Book Publishing Services—Editorial
Many people have heard the expression: “You don’t know what you don’t know.” This has never been more apparent than in the field of self-publishing.
Firstly, the term self-publishing has been commercialized by digital printing companies. The meaning of the term self-publishing indicates that the author takes on the responsibility of publishing their own works. 99% of so-called self-publishing companies become self-appointed publishers—not the author! Most of these companies offer “free print-on-demand printing,” and entice the writer with other expensive services required to publish a book such as book cover and interior design, sales materials, and more. This sequence of events results in a pseudo-self-publishing model which is not transparent—and low quality, as well.
Book editing is one of the most important events in book publishing. New writers use the term editing loosely, which causes a lot of confusion in the editing process. When self-publishing or independently publishing a book, you must understand the different types of editing, what makes a good editor, and the chronological order of editing.
When Not to Use Self-Editing
Many first-time self-publishers overlook the editing process. The editing process is just as important as writing the book. Understand something called “word immunity” (coined by Deborah S. Nelson, Publishing SOLO Magazine publisher) operates when trying to edit and proofread your own work. The focus in writing is to get the concept across to the readers, so the author’s mind automatically “edits and removes mistakes.” Consequently, a writer can never edit or proofread their own work successfully. Even if you were a professional proofreader by trade, proofreading your own work would be folly, because of the reality of “word immunity.”
However, having said that, doing a final self-edit is important in preparing the manuscript for publication. Do not turn over a rough draft to the design people. Be sure you do a once-over self-edit. Publishing SOLO offers a free article called 10 Tips for a Smoothly Written Ride, which will greatly help with your final self-edit. Nevertheless, self-editing is part of the writing process—not the professional editing process.
Three Types of Book Editing
When I worked for a publishing house, we hired professional editors. Once the manuscript is submitted by the author, the first editor is a content editor. Then, once the content editor has finished their job, the next editor is a copy editor. Finally, the last editor to lay hands on the manuscript prior to publication is the proofreader.
Types of Book Editors
Content Editing a Book
Content editing focuses on meaning, chronological order, and flow. The content is the focus. Therefore, a good content editor will check for accuracy, consistency, and meaning. What is the author trying to say here? Didn’t they already say that? This sentence is a contradiction to the chapter before this. These are the types of things a content editor finds. A content editor may move sentences, paragraphs, and even chapters into a different order. In fact, a good content editor will organize the material so that it makes sense, flows in an orderly fashion, does not repeat, or confuse the reader.
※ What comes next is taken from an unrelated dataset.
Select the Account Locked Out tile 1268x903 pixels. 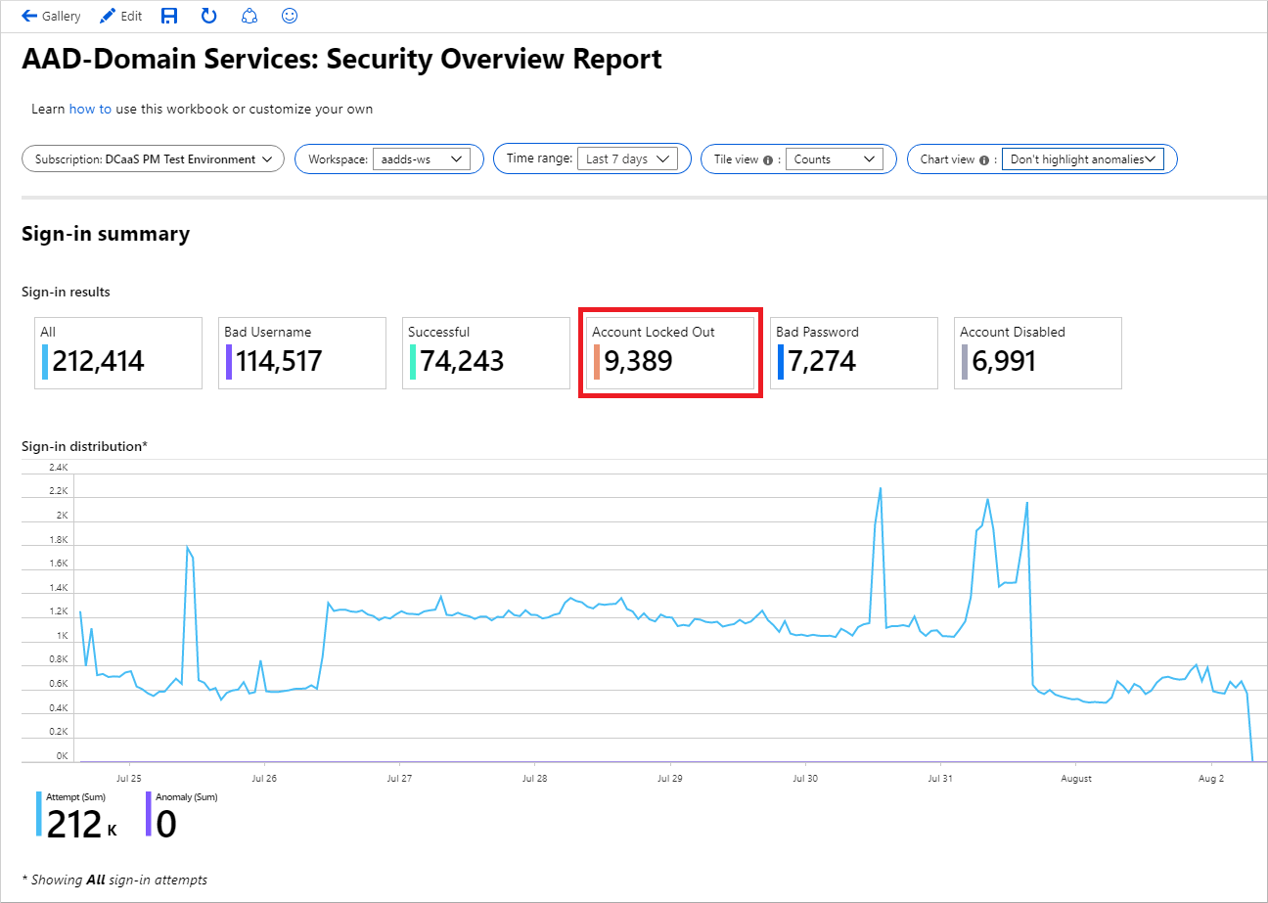pos(669,353)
A good content editor will also help the author to rewrite sentences with words or thoughts missing. A writer commonly leaves out entire concepts, definitions, and thoughts related to the main theme because they know the material so well. Writes often make assumptions about the reader being able to understand their work.
Copy Editing a Book
The ideal copy editor overlaps the content editor and the proofreader. They will look at the manuscript with a closer eye. A copy editor will analyze the sentence structure, grammar, and look and feel of the copy. They address compound words, proper use of em-dashes, as well as verb tenses, pronoun consistency, and word meaning. They may find themselves rewriting sentences, making a run-on sentence into two or three sentences, but will not move content around or do organizational editing. This is much more of a micro-level. Copy editing overlaps with the proofreading realm because a copy editor is also a designer of copy. They follow a style guide and fix formatting issues related to italics, bold, subheadings, and more.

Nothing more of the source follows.